Not Knowing What You Stand For: Dr. Birx and Public Health

Photograph Source: The White House – Public Domain

Pity the public health official tasked with convincing those beyond convincing that a pandemic crisis is worthy of serious consideration. This is further complicated in instances where such officials feel the need to play court jester, appeaser or silent sufferer.

When she was made coordinator of the White House coronavirus task force, Deborah Birx was taking the position with a hefty resume, heavily credentialed by such achievements as being the US global AIDS coordinator during the Obama administration. Former US Secretary of State John Kerry had said of her in 2014 that she “embodies the best of what it means to be a pioneer, to be a practitioner, and a public servant all rolled into one.”

With such bountiful praise, the risk of disembodiment and unravelling is never far. Birx began to get increasingly undone as the pandemic started to gallop through the United States. President Donald Trump, true to his singular method of managing staff, came up with what can only be described as an alternative universe of suggestion and data. Filled with mishaps, keen misreading and a certain astrological quality, the views conveyed to Trump on how best to cope with COVID-19 were not so much quashed by Birx as gently fielded.

To the suggestion that disinfectants or a “very powerful light” might be used to treat and eradicate COVID-19, a visibly discomforted Birx took to the Fox News field to muddy the boots and defend the commander-in-chief and his distinct way of consuming information. “When he gets news information, he likes to talk that through out loud and really have that dialogue, and so that’s what dialogue I think he was having.” According to Birx, “he just saw the information at the same time immediately before the press conference and he was still digesting that information.”

Such behaviour prompted members of the Biden transition team to look at her warily. Were her services to be retained in some capacity, the new administration might be inheriting an unnecessary handicap. “Publicly,” came the unflattering assessment of public health academic Gregg Gonsalves at Yale, “she too often looked like an apologist.” It did not “bode well for confidence as a public leader when nobody knows what you stand for.”

Birx now has a different song sheet. This has entailed dumping, quite heavily, on her former employer for mishandling the pandemic. In doing so, she is hoping to iron any creases that have found their way into her image while highlighting the depravity of the administration she worked for.

On the CBS program “Face the Nation,” Birx took solid aim at the Trump White House, claiming “there were people who definitely believed this was a hoax.” This was not aided by incomplete, even chaotic messaging. “Every time a statement was made by a political leader that wasn’t consistent with public health needs, that derailed our response.” Birx was not shy in promoting her white knight credentials. “It is also why I went out on the road, because I wasn’t censored on the road.”

Her recommendations on limiting the number of people at gatherings – for instance, dining – were ignored as a matter of course. This necessitated various measures of mitigation including direct communications with state governors and local officials.

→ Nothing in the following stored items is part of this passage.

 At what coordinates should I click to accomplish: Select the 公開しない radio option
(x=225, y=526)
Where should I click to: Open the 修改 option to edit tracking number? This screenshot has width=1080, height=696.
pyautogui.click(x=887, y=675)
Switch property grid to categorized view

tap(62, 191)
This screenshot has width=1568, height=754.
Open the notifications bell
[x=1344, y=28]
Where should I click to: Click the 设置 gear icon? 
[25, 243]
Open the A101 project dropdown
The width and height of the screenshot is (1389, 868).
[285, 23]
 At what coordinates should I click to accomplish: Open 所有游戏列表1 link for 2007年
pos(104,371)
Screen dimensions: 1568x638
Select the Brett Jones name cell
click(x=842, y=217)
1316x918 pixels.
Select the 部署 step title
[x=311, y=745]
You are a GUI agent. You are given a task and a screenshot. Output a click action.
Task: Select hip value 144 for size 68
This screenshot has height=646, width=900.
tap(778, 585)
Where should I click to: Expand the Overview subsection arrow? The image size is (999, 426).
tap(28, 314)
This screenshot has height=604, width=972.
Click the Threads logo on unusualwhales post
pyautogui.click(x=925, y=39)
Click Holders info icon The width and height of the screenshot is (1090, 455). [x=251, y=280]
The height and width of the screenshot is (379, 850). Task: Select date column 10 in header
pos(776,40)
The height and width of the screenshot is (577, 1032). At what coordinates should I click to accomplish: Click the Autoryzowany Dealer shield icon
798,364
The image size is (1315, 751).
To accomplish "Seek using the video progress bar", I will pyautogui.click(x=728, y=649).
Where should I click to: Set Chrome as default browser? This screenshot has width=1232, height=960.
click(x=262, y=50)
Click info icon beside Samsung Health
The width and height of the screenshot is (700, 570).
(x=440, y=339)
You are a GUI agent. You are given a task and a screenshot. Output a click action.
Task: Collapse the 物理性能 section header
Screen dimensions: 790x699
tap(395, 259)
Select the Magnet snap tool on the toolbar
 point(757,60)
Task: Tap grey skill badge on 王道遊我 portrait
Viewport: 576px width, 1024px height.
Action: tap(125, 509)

Her advice on the wearing of masks was also rebuked, with preference given to regular testing over protective facewear.

Birx does little to accept complicity in the Trump misinformation show, despite doing little, publicly, to rebuke the evolving narrative. She exudes shock and incredulity, wondering where certain sources of data on infections were being generated. “I saw the president presenting graphs that I never made.” There were those “creating a parallel set of data and graphics that were shown to the president”.

She draws on that most discredited of justifications, the I-followed-orders defence, and the claim that she “was not able to do national press.” It was essential that she not “go outside the chain of command.” Hardly words to inspire, coming from a prominent public health official.

While Birx was holding forth with her apologetics at CBS, the country’s top infectious disease expert Anthony Fauci was also doing his bit to single out the peculiarities of the Trump administration in the New York Times. This was the belated season for public health officials to return the serve. The president, recalled Fauci, attempted “to coax you and minimise” the coronavirus crisis. “It was clear that he was getting input from people who were calling him up, I don’t know who, people he knew from business, saying ‘Hey, I heard about this drug, isn’t it great? or, ‘Boy, this convalescent plasma is really phenomenal.”

While Fauci cautioned against embracing such suggestions in the absence of clinical trials and peer-reviewed findings, Trump was stubborn. “He would take just as seriously their opinion – based on no data, just anecdote – that something might really be important.”

Such revelations after the fact present troubling dilemmas. Admirable as it is for public servants to remain loyal to their briefs and employers, self-censoring and a refusal to demonstrate an ethical backbone for the public is deeply troubling. AIDS Healthcare Foundation president Michael Weinstein offers a bleak suggestion. “History will have to judge whether they enabled the president by giving him credibility based on their expertise or whether [Birx] and the others did more in helping prevent more people from being hurt by [Trump’s] craziness.”

In trying to keep a lid on disagreements within the Trump administration on how best to cope with COVID-19, we are left with the impression that expertise, for such individuals as Birx, is a consideration subordinate to political direction. If her services were to be retained by the new administration, in whatever form, officials can be assured that dissent will be severely diluted, assisted by the chain of command.